**** MATERIAL FOR THIS EXERCISE ****

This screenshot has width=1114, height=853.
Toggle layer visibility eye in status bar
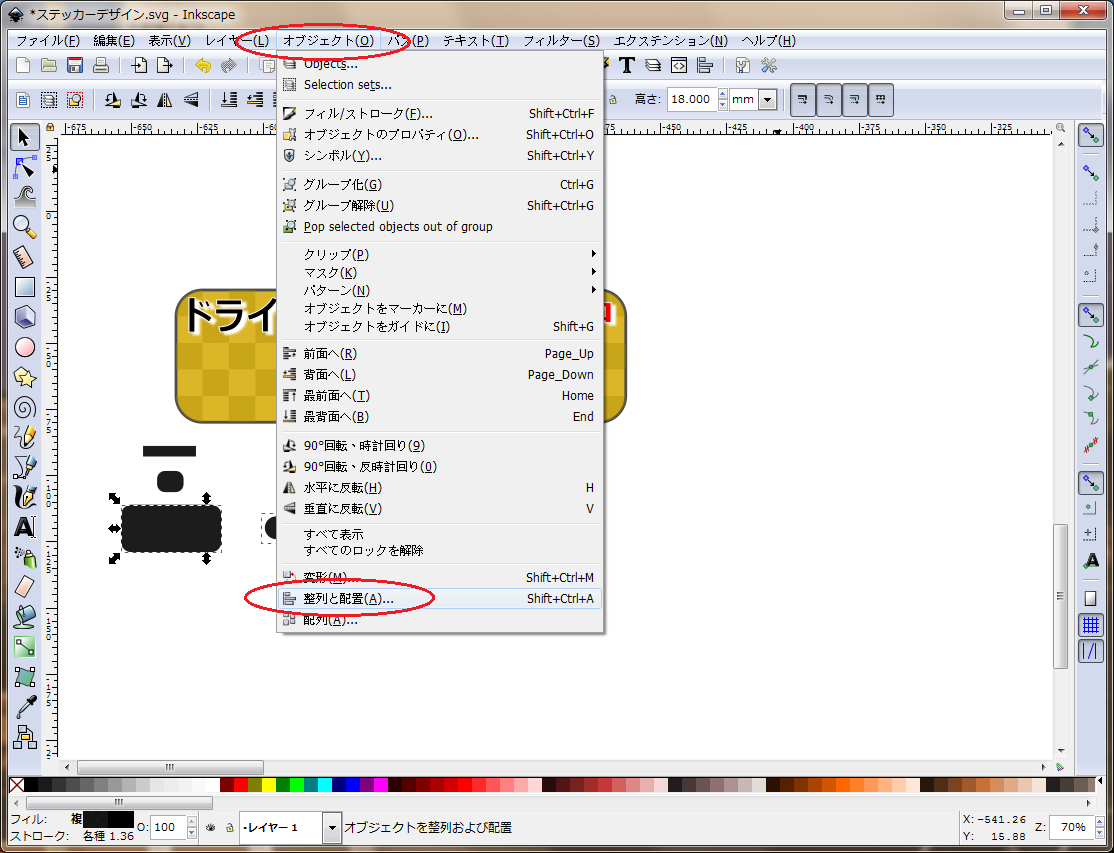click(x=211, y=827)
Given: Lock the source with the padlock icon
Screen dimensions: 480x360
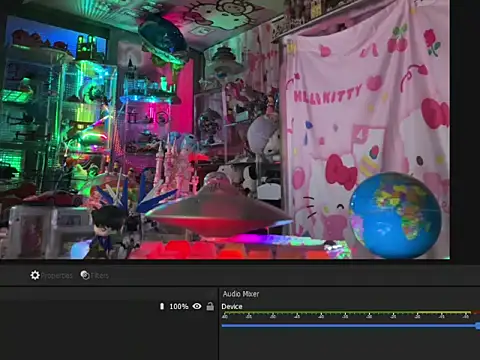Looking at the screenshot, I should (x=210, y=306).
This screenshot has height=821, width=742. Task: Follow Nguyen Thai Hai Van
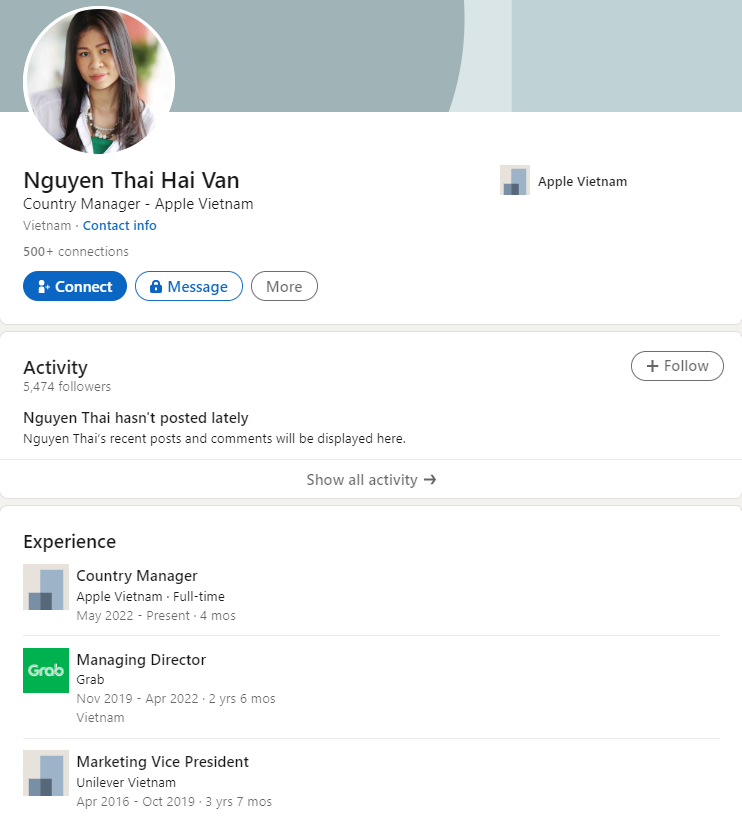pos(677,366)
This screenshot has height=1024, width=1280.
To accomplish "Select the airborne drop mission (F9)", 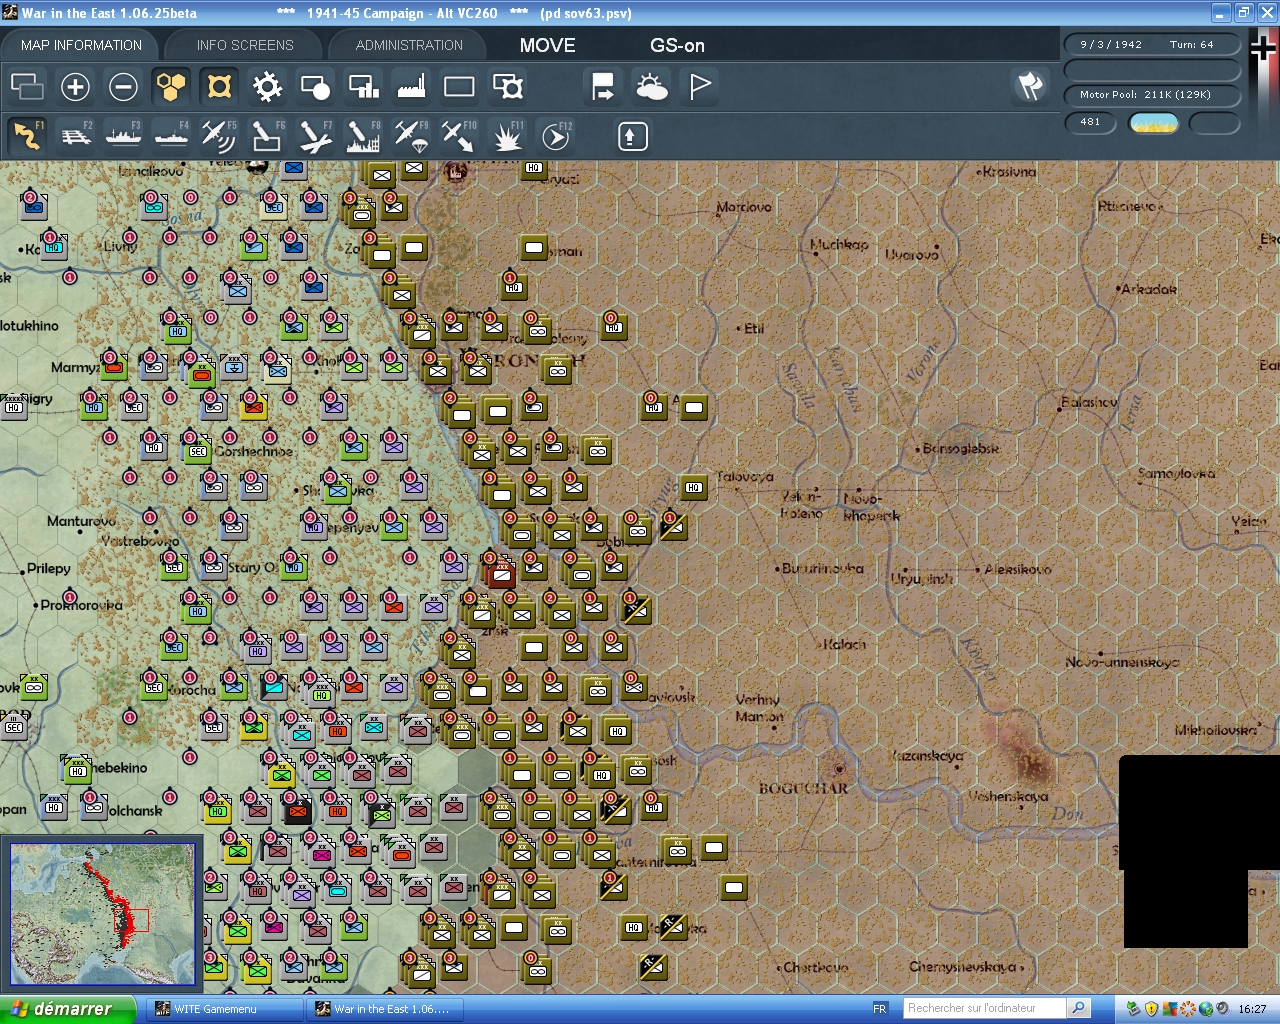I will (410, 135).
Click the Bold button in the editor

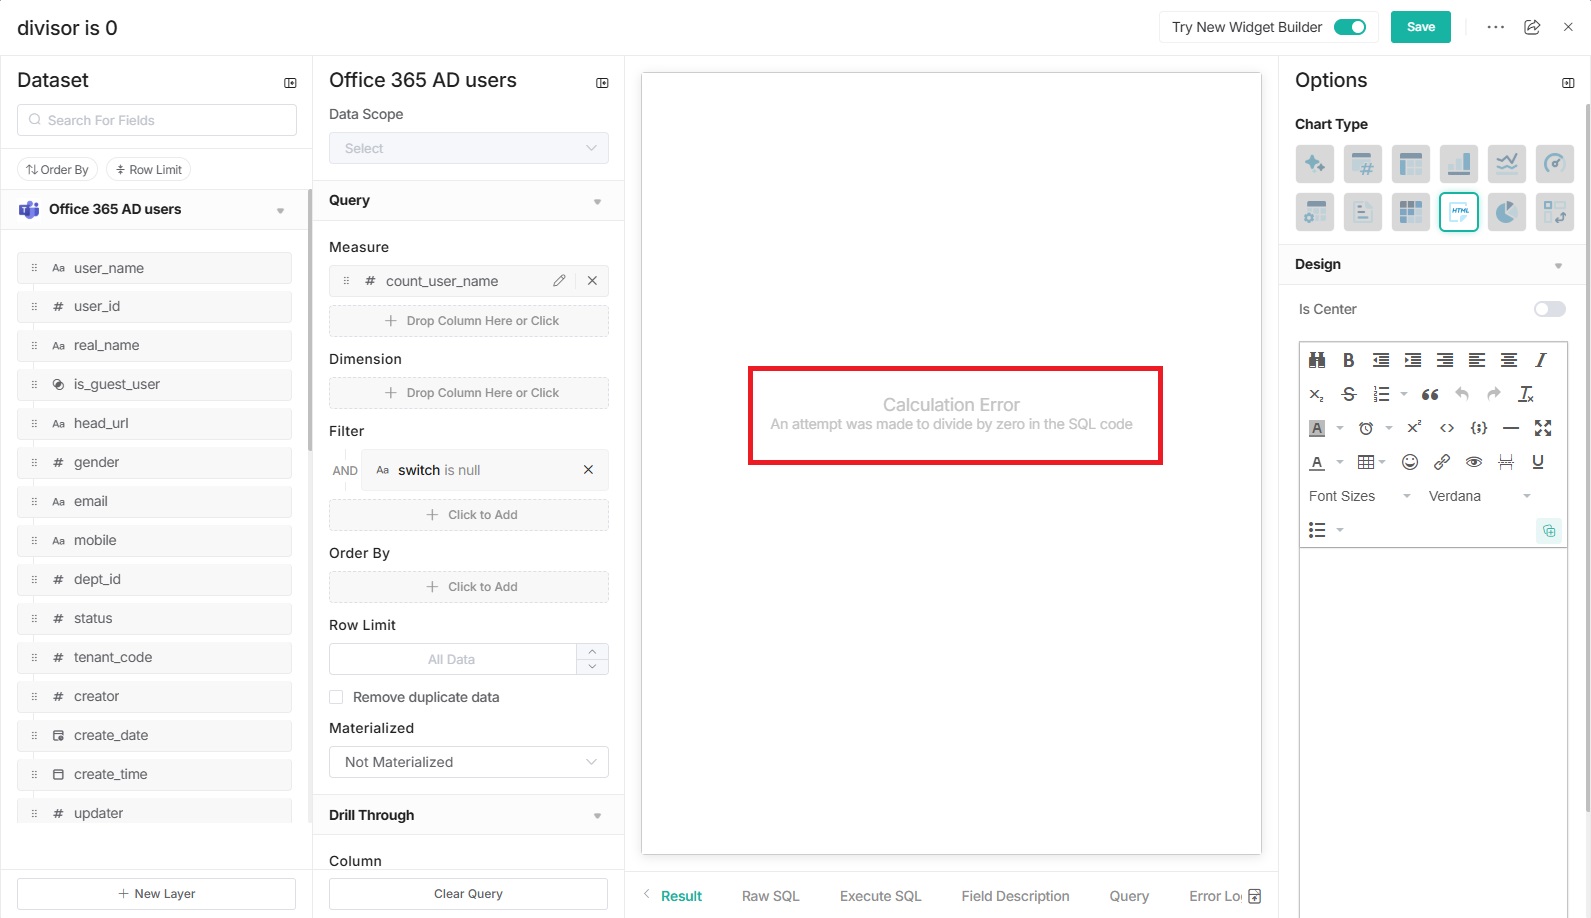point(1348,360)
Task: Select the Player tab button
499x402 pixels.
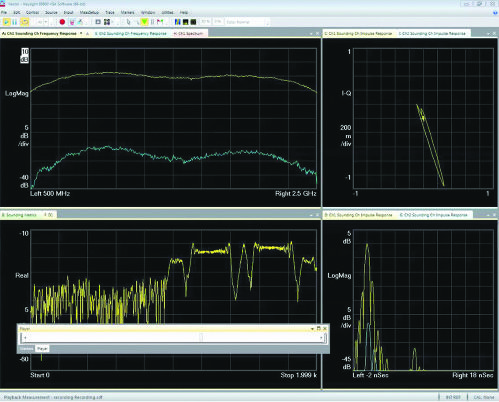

****

*WRITTEN TASK:*
Copy the part of the records that opens with the line containing "Click the Bold button in the editor" and runs through the end of the records, reproducing those lines exactly and leaving the pictures out of your answer.

*RESPONSE:*
Click the Bold button in the editor

point(1348,360)
Task: Select the Player tab button
499x402 pixels.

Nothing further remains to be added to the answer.